A conference at Drew University will hear that the walls between family and professional history are crumbling.
"Academic historians once looked down on family history," said Prof. Christine Kinealy, who is the organizer of "Emigrants and Exiles: A Family History Symposium" at Mead Hall on the Drew campus in Madison, N.J. on April 16. "But they complement each other."
She pointed to the example of one of the event's eight speakers, Dr. Anne Rodda, an experienced professional genealogist who last year completed her PhD thesis combining family history techniques with a rigorously scholarly approach.
"It makes history much more exciting," said Kinealy, who is a Famine specialist and most recently published "War and Peace: Ireland Since the 1960s."

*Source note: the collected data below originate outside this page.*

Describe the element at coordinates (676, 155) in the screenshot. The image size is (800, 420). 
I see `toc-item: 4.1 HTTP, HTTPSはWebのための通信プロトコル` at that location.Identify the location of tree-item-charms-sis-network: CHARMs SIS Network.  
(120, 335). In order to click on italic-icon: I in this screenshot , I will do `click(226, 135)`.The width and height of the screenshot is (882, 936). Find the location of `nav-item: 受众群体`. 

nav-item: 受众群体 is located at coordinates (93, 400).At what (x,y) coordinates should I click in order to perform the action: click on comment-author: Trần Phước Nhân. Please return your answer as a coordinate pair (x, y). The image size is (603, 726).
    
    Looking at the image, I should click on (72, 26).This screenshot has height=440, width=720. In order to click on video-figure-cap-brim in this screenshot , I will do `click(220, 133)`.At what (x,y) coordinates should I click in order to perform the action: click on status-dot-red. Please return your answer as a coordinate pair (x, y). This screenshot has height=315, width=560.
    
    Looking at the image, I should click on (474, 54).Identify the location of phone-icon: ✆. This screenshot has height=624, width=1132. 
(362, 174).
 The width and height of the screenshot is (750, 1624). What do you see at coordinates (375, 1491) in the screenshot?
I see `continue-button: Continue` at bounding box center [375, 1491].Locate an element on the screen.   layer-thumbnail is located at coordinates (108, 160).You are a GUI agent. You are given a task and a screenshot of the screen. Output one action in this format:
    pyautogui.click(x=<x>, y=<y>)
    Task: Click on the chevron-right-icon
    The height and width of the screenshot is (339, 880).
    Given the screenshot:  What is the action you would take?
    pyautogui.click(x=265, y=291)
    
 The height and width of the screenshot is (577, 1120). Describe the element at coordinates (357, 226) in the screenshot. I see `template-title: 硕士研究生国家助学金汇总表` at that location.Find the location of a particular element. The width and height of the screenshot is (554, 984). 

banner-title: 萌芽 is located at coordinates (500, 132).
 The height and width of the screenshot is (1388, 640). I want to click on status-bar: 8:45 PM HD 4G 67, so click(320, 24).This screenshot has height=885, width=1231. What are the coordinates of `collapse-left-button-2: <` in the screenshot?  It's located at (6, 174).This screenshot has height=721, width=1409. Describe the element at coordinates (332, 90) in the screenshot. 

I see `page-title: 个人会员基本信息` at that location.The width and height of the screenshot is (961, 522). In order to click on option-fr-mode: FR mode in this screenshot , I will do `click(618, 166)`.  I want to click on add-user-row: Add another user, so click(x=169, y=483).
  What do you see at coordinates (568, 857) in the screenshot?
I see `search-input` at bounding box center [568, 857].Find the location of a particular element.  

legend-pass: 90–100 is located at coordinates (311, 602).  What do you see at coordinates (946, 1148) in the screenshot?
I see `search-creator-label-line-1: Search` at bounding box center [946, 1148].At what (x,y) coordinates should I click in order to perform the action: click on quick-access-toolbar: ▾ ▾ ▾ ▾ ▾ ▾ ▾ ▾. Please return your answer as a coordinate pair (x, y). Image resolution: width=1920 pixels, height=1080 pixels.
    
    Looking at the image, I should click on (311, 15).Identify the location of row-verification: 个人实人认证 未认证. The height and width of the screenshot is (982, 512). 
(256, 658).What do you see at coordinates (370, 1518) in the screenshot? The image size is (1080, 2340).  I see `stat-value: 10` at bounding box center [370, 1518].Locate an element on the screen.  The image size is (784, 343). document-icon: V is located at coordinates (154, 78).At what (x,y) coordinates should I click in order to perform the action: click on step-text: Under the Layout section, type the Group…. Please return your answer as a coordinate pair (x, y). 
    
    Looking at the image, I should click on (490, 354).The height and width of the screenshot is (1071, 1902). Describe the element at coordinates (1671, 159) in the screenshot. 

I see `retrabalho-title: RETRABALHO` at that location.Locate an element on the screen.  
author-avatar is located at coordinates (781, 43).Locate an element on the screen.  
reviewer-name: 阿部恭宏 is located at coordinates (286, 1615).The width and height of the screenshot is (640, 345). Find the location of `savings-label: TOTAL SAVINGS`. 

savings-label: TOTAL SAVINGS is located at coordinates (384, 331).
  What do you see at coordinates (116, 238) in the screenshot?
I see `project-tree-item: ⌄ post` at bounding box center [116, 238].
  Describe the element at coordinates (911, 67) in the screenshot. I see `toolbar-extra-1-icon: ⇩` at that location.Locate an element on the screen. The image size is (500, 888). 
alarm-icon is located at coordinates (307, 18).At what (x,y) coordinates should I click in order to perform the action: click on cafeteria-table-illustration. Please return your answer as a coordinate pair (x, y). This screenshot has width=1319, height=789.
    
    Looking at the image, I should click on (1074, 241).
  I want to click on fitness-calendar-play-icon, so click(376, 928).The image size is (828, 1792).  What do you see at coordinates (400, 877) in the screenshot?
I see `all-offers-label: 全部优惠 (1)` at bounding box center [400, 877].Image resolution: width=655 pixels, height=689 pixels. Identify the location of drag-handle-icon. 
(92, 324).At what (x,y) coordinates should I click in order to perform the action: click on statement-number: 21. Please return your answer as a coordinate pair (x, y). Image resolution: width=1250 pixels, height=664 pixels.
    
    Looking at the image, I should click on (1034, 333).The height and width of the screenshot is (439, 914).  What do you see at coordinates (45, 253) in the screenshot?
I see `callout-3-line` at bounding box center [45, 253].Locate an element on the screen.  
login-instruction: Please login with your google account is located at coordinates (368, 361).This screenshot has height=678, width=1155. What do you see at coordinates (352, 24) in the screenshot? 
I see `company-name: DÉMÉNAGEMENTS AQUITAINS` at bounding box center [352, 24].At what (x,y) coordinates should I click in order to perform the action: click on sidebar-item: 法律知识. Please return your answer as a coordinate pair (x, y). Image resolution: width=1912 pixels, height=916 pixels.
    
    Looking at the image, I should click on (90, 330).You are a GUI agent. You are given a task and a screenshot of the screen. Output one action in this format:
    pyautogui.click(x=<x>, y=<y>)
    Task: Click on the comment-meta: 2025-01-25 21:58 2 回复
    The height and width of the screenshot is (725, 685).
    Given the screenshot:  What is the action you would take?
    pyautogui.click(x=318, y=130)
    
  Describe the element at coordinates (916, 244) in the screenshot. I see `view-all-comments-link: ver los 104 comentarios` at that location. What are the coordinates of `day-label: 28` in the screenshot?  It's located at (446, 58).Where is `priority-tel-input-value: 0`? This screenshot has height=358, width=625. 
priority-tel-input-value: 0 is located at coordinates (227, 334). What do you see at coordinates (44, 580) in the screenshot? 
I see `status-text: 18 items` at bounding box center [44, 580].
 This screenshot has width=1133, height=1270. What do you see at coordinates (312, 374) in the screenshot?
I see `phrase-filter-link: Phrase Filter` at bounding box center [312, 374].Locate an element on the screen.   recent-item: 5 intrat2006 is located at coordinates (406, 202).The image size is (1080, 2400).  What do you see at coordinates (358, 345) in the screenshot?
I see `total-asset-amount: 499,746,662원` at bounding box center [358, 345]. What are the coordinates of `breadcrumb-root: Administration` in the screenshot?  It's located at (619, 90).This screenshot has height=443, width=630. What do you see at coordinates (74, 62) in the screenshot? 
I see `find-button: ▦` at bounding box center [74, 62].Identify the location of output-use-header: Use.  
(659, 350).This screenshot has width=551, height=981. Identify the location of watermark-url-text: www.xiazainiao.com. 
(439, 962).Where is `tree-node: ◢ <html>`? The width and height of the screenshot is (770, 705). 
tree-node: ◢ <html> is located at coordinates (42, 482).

The professor herself got work as a family researcher when she was completing her doctorate in Dublin. She has seen academics increasingly use techniques that had previously been confined to family research.
TV history, folklore and oral history have also been helping the discipline, she said. Historians know now that they're not just communicating with each other.
Nationally known genealogist Megan Smolenyak will be the featured guest speaker at the April 16 symposium. She will present her research on Annie Moore, the 14-year-old who was the first person to disembark at Ellis Island in 1892.
Kinealy will give a keynote lecture on the history of Irish emigration to America.